TASK DESCRIPTION ::
The records below are to be set down word for word, with every picture left out.

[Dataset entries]
BEGIN

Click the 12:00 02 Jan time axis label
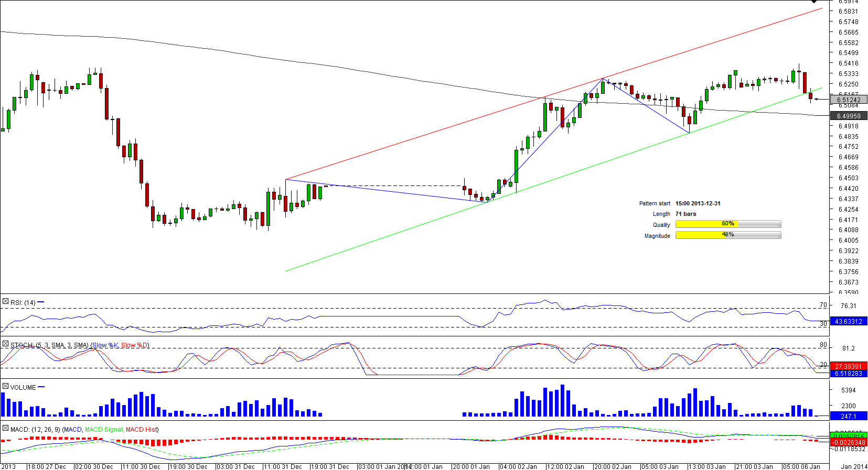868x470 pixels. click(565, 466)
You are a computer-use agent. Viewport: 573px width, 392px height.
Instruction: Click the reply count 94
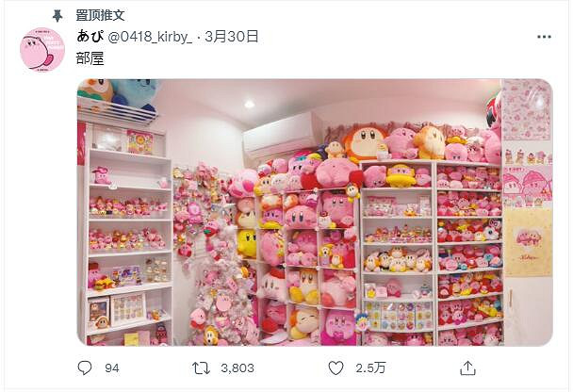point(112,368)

END

TASK OUTPUT ::
Click the 12:00 02 Jan time axis label
868x470 pixels. click(565, 466)
You are a computer-use agent. Viewport: 573px width, 392px height.
Instruction: Click the reply count 94
point(112,368)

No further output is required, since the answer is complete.